__AIM OF THE EXERCISE__
All lines of the entries with "computer" in them must be listed.

__EXTRACTED INFORMATION__
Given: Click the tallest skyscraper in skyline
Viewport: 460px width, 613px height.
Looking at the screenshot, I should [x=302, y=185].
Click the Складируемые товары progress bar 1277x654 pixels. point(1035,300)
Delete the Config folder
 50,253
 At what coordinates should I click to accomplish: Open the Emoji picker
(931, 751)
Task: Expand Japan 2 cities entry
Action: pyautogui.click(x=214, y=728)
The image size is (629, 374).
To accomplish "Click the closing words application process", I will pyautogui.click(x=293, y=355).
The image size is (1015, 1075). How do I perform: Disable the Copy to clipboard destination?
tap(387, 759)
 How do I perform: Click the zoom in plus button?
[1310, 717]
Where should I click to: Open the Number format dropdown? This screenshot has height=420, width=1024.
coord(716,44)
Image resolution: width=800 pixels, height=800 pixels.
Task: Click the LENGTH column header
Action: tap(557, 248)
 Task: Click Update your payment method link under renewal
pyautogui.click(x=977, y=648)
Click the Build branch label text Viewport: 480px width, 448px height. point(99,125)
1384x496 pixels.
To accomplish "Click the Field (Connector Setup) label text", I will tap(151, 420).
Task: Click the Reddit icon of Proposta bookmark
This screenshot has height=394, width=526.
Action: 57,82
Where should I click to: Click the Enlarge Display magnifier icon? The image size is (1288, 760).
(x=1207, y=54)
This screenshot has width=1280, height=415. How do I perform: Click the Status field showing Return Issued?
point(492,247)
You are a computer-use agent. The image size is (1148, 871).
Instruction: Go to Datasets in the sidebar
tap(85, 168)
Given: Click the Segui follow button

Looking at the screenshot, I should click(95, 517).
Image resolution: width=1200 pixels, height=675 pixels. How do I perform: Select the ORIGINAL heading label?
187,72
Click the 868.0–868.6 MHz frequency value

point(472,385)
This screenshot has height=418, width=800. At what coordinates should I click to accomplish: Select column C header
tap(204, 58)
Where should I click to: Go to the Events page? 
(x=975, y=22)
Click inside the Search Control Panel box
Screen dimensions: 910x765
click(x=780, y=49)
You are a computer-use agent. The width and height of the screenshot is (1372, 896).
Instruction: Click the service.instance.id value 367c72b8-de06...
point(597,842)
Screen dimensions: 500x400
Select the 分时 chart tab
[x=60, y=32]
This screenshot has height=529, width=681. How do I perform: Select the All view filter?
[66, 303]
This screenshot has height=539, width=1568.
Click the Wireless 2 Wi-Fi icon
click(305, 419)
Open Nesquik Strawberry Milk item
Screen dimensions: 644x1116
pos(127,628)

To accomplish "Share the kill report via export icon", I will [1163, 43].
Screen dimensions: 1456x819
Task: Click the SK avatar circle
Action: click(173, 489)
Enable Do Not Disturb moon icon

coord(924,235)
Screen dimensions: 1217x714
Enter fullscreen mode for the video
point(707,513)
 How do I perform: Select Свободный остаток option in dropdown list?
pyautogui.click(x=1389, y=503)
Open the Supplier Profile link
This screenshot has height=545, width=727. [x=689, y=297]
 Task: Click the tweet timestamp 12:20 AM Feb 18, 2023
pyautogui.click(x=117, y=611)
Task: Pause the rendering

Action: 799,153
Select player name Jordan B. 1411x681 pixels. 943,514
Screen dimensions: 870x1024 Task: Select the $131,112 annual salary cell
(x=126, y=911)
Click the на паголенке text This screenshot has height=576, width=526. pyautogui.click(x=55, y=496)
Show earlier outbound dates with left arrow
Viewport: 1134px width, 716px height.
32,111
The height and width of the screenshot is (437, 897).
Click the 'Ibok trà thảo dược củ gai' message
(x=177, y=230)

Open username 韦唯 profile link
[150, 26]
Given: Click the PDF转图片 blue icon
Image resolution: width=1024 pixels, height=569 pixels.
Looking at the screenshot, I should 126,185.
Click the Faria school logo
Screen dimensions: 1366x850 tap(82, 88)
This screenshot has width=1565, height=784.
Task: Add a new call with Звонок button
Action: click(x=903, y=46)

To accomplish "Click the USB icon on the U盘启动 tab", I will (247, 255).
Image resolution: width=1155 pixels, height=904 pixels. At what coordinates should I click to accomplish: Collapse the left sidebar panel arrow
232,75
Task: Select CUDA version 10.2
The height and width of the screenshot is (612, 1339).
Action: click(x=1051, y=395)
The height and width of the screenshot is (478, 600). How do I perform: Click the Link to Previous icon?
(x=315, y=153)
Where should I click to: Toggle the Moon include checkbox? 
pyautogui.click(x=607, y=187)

__EXERCISE SOLUTION__
You are a computer-use agent. The image size is (1148, 871).
You are a computer-use agent. The width and height of the screenshot is (1372, 896).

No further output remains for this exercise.